On the other hand, mulberry paper is stronger than wood cellulose paper. It is made by stripping the bark from the mulberry tree in autumn, cooking it in a solution of water and soda ash before the fibres are carefully prized apart by hand to ensure their lengths are maintained. Following this process the inner bark fibres are then pulped and formed into sheets. Different types of mulberry tree produce different papers, such as gampi, mitsumata and kozo, all of which are popular relief printmaking papers.
Yupo Paper
Polypropylene
Synthetic fine art papers are made from heated polypropylene pellets which are then extruded to form the base and surface layers of the paper. The resulting paper is opaque, very smooth, and tear and buckle-resistant, though similar in appearance to regular smooth paper. It is also possible to produce clear synthetic paper which can be useful in creating works of art intended to be backlit. As the paper is completely non-absorbent it is more important than with natural cellulose-based paper to spray finished works with varnish to ensure it remains stable.

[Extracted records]
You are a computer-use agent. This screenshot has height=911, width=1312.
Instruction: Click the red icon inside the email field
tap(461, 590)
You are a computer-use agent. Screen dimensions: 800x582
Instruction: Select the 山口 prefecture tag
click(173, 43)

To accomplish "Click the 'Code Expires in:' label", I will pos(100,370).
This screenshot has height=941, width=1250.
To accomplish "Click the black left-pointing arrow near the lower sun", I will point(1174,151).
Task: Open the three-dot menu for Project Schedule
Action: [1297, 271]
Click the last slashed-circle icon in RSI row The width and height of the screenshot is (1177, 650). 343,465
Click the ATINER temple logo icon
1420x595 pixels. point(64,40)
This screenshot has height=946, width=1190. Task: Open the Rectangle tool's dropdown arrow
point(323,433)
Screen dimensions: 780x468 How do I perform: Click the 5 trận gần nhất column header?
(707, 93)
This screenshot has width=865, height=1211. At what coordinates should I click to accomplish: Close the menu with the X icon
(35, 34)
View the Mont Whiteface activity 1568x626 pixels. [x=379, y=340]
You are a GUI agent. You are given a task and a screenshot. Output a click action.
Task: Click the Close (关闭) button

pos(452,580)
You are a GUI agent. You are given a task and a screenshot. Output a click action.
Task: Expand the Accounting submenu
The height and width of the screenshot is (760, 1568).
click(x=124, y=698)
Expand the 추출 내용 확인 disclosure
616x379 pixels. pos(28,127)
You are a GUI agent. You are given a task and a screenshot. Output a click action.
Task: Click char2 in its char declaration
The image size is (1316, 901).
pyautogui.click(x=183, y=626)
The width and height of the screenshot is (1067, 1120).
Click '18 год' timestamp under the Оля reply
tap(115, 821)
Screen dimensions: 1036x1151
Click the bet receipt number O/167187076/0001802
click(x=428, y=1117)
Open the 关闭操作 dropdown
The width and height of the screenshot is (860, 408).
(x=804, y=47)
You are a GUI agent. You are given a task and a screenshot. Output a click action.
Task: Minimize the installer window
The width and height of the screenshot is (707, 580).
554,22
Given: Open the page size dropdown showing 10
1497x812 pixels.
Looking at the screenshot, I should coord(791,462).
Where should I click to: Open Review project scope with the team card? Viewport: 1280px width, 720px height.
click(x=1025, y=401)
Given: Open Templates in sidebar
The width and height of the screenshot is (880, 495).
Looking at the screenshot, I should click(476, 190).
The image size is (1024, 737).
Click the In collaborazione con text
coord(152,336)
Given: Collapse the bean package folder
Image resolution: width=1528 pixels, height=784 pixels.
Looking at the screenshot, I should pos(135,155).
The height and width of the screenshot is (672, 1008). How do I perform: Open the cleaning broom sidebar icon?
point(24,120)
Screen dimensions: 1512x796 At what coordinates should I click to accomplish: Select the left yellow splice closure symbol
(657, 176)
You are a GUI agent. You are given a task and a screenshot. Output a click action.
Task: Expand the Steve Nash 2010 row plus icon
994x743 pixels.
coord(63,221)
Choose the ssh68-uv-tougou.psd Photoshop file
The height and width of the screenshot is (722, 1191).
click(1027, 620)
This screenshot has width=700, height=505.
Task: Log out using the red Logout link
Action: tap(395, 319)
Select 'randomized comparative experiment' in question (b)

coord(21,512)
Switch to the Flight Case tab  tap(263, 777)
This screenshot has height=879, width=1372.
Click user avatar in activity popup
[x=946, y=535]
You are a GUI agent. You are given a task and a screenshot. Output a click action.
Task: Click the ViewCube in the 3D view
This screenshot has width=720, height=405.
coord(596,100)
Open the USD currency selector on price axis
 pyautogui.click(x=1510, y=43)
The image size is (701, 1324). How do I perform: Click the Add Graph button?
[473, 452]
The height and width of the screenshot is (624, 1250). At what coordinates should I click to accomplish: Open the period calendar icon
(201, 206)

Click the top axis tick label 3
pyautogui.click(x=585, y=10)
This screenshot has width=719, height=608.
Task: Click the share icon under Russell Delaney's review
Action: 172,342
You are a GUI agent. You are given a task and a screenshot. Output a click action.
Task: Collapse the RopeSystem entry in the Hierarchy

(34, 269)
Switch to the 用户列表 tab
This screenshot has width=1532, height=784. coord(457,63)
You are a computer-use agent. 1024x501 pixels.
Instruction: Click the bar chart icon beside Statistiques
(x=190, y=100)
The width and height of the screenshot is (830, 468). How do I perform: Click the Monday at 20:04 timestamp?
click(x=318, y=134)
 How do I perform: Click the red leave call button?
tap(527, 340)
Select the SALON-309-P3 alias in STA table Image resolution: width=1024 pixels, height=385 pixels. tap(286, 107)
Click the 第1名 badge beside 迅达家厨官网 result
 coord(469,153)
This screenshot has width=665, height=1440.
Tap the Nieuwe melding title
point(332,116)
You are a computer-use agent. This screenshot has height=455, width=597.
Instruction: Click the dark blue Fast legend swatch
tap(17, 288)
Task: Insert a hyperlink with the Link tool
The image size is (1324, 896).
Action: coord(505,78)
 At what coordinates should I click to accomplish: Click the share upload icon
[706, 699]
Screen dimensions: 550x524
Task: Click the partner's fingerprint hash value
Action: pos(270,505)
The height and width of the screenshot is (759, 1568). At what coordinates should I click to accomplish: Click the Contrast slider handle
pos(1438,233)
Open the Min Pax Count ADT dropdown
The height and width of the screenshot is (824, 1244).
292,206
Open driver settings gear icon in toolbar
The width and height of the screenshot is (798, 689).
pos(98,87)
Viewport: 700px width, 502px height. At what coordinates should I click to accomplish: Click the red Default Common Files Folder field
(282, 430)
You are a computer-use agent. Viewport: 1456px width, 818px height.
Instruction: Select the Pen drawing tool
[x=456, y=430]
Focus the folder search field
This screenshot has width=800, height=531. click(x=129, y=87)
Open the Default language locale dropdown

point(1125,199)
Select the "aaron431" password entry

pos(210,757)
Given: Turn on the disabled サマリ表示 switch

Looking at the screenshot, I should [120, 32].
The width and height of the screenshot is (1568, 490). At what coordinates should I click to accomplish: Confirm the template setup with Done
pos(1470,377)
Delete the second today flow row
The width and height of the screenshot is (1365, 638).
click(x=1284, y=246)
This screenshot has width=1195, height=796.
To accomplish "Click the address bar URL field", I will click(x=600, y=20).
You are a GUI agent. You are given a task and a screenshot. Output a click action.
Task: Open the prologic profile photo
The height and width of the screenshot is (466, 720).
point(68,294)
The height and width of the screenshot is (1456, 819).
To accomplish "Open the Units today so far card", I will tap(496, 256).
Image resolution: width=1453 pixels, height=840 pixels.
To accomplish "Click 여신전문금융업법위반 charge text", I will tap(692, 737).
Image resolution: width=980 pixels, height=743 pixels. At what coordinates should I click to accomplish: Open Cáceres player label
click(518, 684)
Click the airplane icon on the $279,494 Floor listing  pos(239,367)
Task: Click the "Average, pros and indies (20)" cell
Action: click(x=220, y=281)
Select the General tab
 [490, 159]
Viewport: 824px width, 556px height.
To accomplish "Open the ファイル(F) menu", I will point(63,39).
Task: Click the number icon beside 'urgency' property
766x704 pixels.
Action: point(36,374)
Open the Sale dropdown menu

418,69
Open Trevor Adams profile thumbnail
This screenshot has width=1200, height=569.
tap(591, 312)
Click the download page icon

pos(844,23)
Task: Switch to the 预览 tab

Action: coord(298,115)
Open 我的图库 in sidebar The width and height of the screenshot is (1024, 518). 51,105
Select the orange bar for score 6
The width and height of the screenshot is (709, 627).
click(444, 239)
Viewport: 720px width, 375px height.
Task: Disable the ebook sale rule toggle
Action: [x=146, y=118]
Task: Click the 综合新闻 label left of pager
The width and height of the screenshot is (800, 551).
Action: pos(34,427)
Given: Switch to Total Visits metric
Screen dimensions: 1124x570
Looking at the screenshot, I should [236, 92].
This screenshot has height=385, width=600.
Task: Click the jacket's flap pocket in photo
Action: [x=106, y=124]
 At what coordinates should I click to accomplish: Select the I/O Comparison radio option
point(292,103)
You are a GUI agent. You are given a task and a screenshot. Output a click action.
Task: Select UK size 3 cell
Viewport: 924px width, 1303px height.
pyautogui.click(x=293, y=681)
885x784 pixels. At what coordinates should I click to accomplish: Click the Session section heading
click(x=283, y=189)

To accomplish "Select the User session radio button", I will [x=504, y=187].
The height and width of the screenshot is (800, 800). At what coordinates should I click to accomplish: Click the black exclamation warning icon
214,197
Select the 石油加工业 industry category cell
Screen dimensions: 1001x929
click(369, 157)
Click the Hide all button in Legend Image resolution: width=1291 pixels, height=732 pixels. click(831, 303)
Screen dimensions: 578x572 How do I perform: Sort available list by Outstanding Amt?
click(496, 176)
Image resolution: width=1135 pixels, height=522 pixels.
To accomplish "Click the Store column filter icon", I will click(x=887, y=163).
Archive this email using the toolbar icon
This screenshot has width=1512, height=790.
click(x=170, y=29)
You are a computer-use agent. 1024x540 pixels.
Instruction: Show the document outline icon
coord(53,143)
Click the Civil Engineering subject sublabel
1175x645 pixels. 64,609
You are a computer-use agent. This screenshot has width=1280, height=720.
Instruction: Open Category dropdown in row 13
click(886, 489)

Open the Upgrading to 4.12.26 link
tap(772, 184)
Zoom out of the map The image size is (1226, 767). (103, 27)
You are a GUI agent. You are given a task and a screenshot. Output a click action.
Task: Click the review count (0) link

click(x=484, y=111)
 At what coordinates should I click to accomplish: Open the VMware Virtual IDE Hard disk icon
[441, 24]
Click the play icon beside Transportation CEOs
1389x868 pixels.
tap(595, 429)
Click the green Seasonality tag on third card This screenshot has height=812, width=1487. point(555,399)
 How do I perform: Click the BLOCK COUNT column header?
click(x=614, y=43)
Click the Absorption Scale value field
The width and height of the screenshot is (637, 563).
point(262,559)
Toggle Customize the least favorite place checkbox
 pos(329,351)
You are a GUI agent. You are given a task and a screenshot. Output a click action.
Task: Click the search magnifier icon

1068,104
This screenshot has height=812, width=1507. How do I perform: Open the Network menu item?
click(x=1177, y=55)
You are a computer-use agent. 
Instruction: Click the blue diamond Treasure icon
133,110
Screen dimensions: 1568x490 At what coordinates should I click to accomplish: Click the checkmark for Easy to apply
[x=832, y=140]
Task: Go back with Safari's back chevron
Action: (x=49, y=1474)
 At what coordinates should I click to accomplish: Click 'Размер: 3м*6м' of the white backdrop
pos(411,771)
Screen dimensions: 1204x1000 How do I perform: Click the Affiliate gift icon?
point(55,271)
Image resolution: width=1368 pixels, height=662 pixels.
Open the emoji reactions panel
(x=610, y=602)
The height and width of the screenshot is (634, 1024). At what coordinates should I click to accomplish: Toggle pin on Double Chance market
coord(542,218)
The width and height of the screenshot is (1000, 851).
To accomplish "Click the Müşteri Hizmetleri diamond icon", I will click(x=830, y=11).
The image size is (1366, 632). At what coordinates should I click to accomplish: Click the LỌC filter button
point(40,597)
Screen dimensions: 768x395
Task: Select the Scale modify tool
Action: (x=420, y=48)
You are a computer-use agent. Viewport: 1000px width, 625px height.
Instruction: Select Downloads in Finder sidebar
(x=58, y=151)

> _TASK OBJECTIVE_:
In the passage on art papers above, copy word for word the part that opens with the words containing "On the other" and closes with "relief printmaking papers.".

> _FINAL RESULT_:
On the other hand, mulberry paper is stronger than wood cellulose paper. It is made by stripping the bark from the mulberry tree in autumn, cooking it in a solution of water and soda ash before the fibres are carefully prized apart by hand to ensure their lengths are maintained. Following this process the inner bark fibres are then pulped and formed into sheets. Different types of mulberry tree produce different papers, such as gampi, mitsumata and kozo, all of which are popular relief printmaking papers.